Task: Exactly as they stand, set down all of the records again.

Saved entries
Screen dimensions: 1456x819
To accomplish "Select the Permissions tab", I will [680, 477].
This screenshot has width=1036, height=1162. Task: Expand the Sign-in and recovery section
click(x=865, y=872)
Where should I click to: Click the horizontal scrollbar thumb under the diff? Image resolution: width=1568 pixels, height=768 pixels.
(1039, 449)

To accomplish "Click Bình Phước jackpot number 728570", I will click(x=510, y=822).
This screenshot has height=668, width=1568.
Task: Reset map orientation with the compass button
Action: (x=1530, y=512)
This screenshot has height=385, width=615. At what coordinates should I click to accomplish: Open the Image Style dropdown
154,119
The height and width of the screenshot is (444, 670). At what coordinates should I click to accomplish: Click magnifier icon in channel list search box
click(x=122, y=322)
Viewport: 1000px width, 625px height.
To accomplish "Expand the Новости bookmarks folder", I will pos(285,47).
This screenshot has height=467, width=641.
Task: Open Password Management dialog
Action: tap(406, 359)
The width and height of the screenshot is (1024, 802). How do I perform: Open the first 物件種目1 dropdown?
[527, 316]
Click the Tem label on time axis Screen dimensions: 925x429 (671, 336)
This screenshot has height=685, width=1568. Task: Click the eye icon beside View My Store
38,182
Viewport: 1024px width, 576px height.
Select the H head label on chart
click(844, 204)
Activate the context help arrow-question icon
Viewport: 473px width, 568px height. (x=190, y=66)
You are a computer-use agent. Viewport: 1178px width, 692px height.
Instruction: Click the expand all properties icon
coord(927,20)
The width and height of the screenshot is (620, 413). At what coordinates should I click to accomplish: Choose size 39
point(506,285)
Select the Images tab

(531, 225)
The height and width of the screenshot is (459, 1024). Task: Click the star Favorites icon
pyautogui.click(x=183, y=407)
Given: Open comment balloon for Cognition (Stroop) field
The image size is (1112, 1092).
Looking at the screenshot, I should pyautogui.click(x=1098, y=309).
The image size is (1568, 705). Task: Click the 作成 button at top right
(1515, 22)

Expected output:
Screen dimensions: 1456x819
To accomplish "Select the Permissions tab", I will [680, 477].
This screenshot has width=1036, height=1162. Task: Expand the Sign-in and recovery section
click(x=865, y=872)
Where should I click to: Click the horizontal scrollbar thumb under the diff? Image resolution: width=1568 pixels, height=768 pixels.
(1039, 449)

To accomplish "Click Bình Phước jackpot number 728570", I will click(x=510, y=822).
This screenshot has height=668, width=1568.
Task: Reset map orientation with the compass button
Action: (x=1530, y=512)
This screenshot has height=385, width=615. At what coordinates should I click to accomplish: Open the Image Style dropdown
154,119
The height and width of the screenshot is (444, 670). At what coordinates should I click to accomplish: Click magnifier icon in channel list search box
click(x=122, y=322)
Viewport: 1000px width, 625px height.
To accomplish "Expand the Новости bookmarks folder", I will pos(285,47).
This screenshot has height=467, width=641.
Task: Open Password Management dialog
Action: tap(406, 359)
The width and height of the screenshot is (1024, 802). How do I perform: Open the first 物件種目1 dropdown?
[527, 316]
Click the Tem label on time axis Screen dimensions: 925x429 (671, 336)
This screenshot has height=685, width=1568. Task: Click the eye icon beside View My Store
38,182
Viewport: 1024px width, 576px height.
Select the H head label on chart
click(844, 204)
Activate the context help arrow-question icon
Viewport: 473px width, 568px height. (x=190, y=66)
You are a computer-use agent. Viewport: 1178px width, 692px height.
Instruction: Click the expand all properties icon
coord(927,20)
The width and height of the screenshot is (620, 413). At what coordinates should I click to accomplish: Choose size 39
point(506,285)
Select the Images tab

(531, 225)
The height and width of the screenshot is (459, 1024). Task: Click the star Favorites icon
pyautogui.click(x=183, y=407)
Given: Open comment balloon for Cognition (Stroop) field
The image size is (1112, 1092).
Looking at the screenshot, I should pyautogui.click(x=1098, y=309).
The image size is (1568, 705). Task: Click the 作成 button at top right
(1515, 22)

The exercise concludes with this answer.